A descontinuidade entre os perfis 5 e 4, marca um período de deposição do canal,
resultando em um nível arenoso bastante espesso, representado pelos perfis 2, 3
e 4, em que o contato entre os perfis 2 e 3, marca o último evento deposicional
fluvial neste terraço. Durante este intervalo a deposição não se deu de forma
ininterrupta. Marcas de raízes, canais e preenchimentos nos perfis 4 e na
transição entre os horizontes 2C e 3C, são evidências de atividade biológica.
Segundo Castro e Cooper 2019 a origem mais comum dos preenchimentos se dá pela
escavação de animais do solo e ação de raízes, formando canais que
posteriormente são preenchidos por diferentes materiais.
Por fim, o perfil 1, ao apresentar características semelhantes às apresentadas
por Fioravanti e Ladeira (2019) e também ao perfil 5, indica um novo e também o
último evento deposicional de materiais argilosos provenientes da encosta, na
área. Sendo assim, atualmente o local está passando por um período de relativa
estabilidade em que predominam os processos pedogenéticos.
Mapa de localização da área de estudos e contexto fisiográfico.
Características morfológicas e texturais da seção vertical
Características dos horizontes A e Bi (A); transição dos horizontes 2C/3C (B); transição dos horizontes 4Cg/5Bt (C) e transição 7Cg1/7Cg2 (D).
Considerações Finais
A análise dos depósitos revela uma interação dinâmica entre os processos
geomorfológicos e pedogenéticos, evidenciando eventos sucessivos ao longo do
tempo. Esses depósitos são compostos por pelo menos duas fontes de materiais
distintos: um de natureza argilosa proveniente da encosta, relacionado aos
materiais derivados do basalto, e outro de natureza mais arenosa, possivelmente de
origem fluvial. Essas diferentes origens dos materiais podem ser observadas ao
longo da seção, apresentando-se intercaladas entre si. Essa complexidade na origem
dos materiais encontrados no sítio arqueológico indica uma dinâmica geomorfológica
intricada no vale, com contribuições tanto de processos aluviais quanto coluviais.
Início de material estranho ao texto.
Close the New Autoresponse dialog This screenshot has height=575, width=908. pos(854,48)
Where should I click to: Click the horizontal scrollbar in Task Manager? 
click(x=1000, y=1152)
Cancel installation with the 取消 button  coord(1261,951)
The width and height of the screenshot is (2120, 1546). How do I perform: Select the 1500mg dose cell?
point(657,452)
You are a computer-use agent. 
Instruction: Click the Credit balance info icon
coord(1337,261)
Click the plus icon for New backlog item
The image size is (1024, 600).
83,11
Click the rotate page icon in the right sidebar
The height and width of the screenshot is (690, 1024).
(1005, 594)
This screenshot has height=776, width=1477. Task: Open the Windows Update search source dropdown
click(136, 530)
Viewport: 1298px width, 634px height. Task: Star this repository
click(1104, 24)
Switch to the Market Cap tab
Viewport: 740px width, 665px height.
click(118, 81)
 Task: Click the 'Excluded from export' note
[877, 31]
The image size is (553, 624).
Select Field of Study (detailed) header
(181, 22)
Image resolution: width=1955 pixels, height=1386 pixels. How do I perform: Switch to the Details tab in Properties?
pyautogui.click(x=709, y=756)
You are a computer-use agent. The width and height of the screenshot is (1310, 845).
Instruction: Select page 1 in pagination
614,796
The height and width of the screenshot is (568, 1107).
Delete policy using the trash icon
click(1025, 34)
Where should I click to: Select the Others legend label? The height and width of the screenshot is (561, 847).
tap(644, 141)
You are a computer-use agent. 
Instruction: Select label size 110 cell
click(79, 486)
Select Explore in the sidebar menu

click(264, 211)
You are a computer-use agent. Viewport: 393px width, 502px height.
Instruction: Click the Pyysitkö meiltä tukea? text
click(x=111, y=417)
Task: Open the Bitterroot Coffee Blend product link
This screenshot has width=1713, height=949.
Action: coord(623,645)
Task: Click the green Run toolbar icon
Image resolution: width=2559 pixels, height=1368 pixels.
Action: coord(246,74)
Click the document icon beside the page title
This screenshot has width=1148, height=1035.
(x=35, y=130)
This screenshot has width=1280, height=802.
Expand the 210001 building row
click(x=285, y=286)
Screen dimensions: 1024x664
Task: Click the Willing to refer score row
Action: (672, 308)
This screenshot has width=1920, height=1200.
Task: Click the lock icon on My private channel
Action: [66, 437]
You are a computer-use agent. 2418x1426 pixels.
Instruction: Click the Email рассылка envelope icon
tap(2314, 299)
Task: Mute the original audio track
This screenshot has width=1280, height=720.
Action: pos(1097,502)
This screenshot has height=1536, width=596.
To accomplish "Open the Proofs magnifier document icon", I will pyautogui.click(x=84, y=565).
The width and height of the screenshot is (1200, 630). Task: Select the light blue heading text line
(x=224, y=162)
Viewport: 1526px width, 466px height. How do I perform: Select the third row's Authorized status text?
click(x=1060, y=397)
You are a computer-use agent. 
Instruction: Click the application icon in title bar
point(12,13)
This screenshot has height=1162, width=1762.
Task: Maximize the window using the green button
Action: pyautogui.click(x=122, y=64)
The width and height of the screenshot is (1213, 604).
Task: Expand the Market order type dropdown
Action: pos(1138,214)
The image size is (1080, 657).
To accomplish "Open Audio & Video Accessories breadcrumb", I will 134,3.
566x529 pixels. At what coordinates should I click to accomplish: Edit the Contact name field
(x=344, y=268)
Atualmente o canal segue retrabalhando os depósitos de encostas que colmatam o
vale e se distribuem por toda área de estudo. O hidromorfismo que avança sobre o
horizonte 7Cg e a posição do talvegue do canal, situado aproximadamente 70 cm
abaixo do evento deposicional mais recente (2C) e 10 cm acima do mais antigo (6C),
evidencia a dinâmica contínua de deposição e erosão que ocorre no vale.
Agradecimentos
O segundo autor agradece a CAPES pela concessão de bolsa de estudos que permitiu a
colaboração nesta pesquisa. O terceiro autor agradece ao CNPq pela Bolsa
Produtividade em Pesquisa (307951/2018-9).